§ Source passage
An idol is an image, in this case held in the mind, which receives veneration
but is without substance in itself. Bacon did not regard idols as symbols, but rather
as fixations. In this respect he anticipated modern psychology.
Idols of the Tribe are deceptive beliefs inherent in the mind of man, and
therefore belonging to the whole of the human race. They are abstractions in error
arising from common tendencies to exaggeration, distortion, and disproportion.
Thus men gazing at the stars perceive the order of the world, but are not content
merely to contemplate or record that which is seen. They extend their opinions,
investing the starry heavens with innumerable imaginary qualities. In a short time
these imaginings gain dignity and are mingled with the facts until the compounds
become inseparable. This may explain Bacon's epitaph which is said to be a
summary of his whole method. It reads, "Let all compounds be dissolved."
Idols of the Cave are those which arise within the mind of the individual.
This mind is symbolically a cavern. The thoughts of the individual roam about in this
dark cave and are variously modified by temperament, education, habit,
environment, and accident. Thus an individual who dedicates his mind to some
particular branch of learning becomes possessed by his own peculiar interest, and
interprets all other learning according to the colors of his own devotion. The
chemist sees chemistry in all things, and the courtier ever present at the rituals of
the court unduly emphasizes the significance of kings and princes.
(The title page of Bacon's New Atlantis (London 1626) is ornamented with a
curious design or printer's device. The winged figure of Father Time is shown lifting
a female figure from a dark cave. This represents truth resurrected from the cavern
of the intellect.)
Idols of the Marketplace are errors arising from the false significance
bestowed upon words, and in this classification Bacon anticipated the modern
science of semantics. According to him it is the popular belief that men form their
thoughts into words in order to communicate their opinions to others, but often
words arise as substitutes for thoughts and men think they have won an argument
because they have out talked their opponents. The constant impact of words
variously used without attention to their true meaning only in turn condition the

24
understanding and breed fallacies. Words often betray their own purpose, obscuring
the very thoughts they are designed to express.

§ Data rows
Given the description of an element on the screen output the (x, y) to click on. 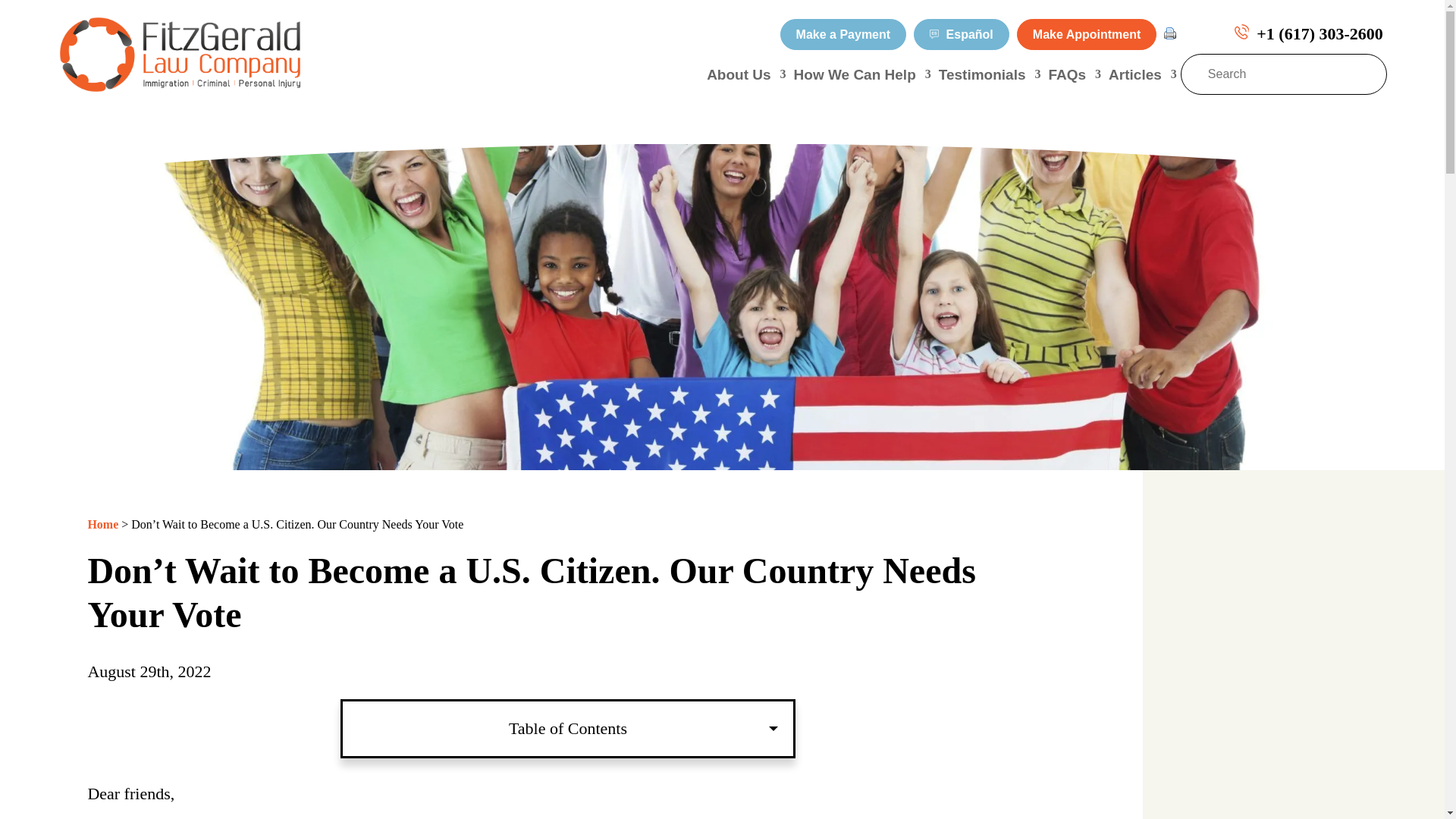
About Us (746, 74)
How We Can Help (862, 74)
Print (1169, 33)
Make a Payment (843, 33)
Make Appointment (1086, 33)
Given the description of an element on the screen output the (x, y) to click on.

§ Work to complete
From the passage above on Bacon's idols, quote the words beginning with "Idols of the Tribe" and ending after "distortion, and disproportion.".

§ Task output
Idols of the Tribe are deceptive beliefs inherent in the mind of man, and
therefore belonging to the whole of the human race. They are abstractions in error
arising from common tendencies to exaggeration, distortion, and disproportion.